I'm sure they've instituted that policy because of desperate overcrowding, lack of funding and facilities, etc., etc., but at 7:15 a.m., in the still-pitch-black downtown of a big city, with a frightened, squiggling, starving lost dog (and a job to get to, in an hour and a half), there was no way we could think empathically about that. "What the hell DO they accept, then?" we snarled. "Isn't that their JOB?"

I started to panic. What were we going to do with him? This is the wrong time for us to take in a second dog--not as bad as some times in our past, but still not good. We really want to own our own house before we do that. And it'll take serious work to ever get Nika (a former stray herself, and therefore incredibly insecure and territorial about her house/family/food bowl, etc.) to accept another dog in our family.

I called back the RSPCA voice mail, and took down their emergency number, called that, and got ANOTHER message, saying the same thing, and then: "If you do find a stray dog, contact the local dog warden or take it to the closest manned police station." I tried the dog warden's number (with great nervousness--I've read too many kids' books!). No answer. We got back on another bus, carrying the squiggling, licking, panicking stray, and rode it to the bus station, just by the police station. And there, thank God, the police were incredibly warm, helpful, and pleased to take him in. They took our details and the (minimal) information we had, spent a little time petting and playing with him, and then took out a leash (at which point he was so delighted he jumped up to get it--this is not a dog who has always been a stray!). They thanked us for bringing him in, and led him away, wagging. It was a good feeling.

And now I hope, hope, hope that he only got lost, not abandoned, and that his owner (as the police assumed) will be phoning them to find him. And I really hope they don't end up calling us back, and putting us through a heart-wrenching decision.....

Even before getting Nika, I could never walk past a stray dog without trying to help it. I don't understand how so many people can just shut their emotions off--or simply honestly not CARE--when they see a dog in need of help, food, medical treatment (sometimes), and a home. But God, I know we can't save every single one....
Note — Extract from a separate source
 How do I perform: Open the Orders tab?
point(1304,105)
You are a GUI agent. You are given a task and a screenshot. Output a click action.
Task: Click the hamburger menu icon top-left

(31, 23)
Every time I look at Nika, though, I'm reminded of how grateful I am that one of my friends was generous enough to take pity on a stray dog she saw, even though it was a huge pain for her and she herself didn't even want a dog. If she hadn't, Nika probably would have been dead long before now--she was already lying on the street, too weak to move, when my friend found her in Naples (and there were no shelters there at that point to cope with the problem of stray animals). I hope our stray finds his way back to his own family--or, if he's been intentionally abandoned, that he finds a new family that'll cherish him as much as we cherish Nika.

This has been a long entry, but I've spent all day thinking about him and the whole problem of abandoned and unwanted animals in general. Sometimes just thinking about it can be enough to break your heart.


Just so this entry doesn't end on a complete downer....

As usual in January, Leeds city council has erected a beautiful ice rink in Millennium Square. It's always filled with skaters, it looks incredibly fun, and at night, when the rink is lit, it even looks wonderfully romantic. But just in case anybody gets any funny ideas, the local radio station that's sponsoring it this year has put up a helpful billboard above the rink that says:

No la-de-dah skating
No lycra outfits
No cheesy smiles
Remember, this is Leeds

Yeah. We may be skating, but we're no poncey Southerners. No, we're all hard, tough Northerners here. Really. :)

The skaters seemed to be having a great time, though.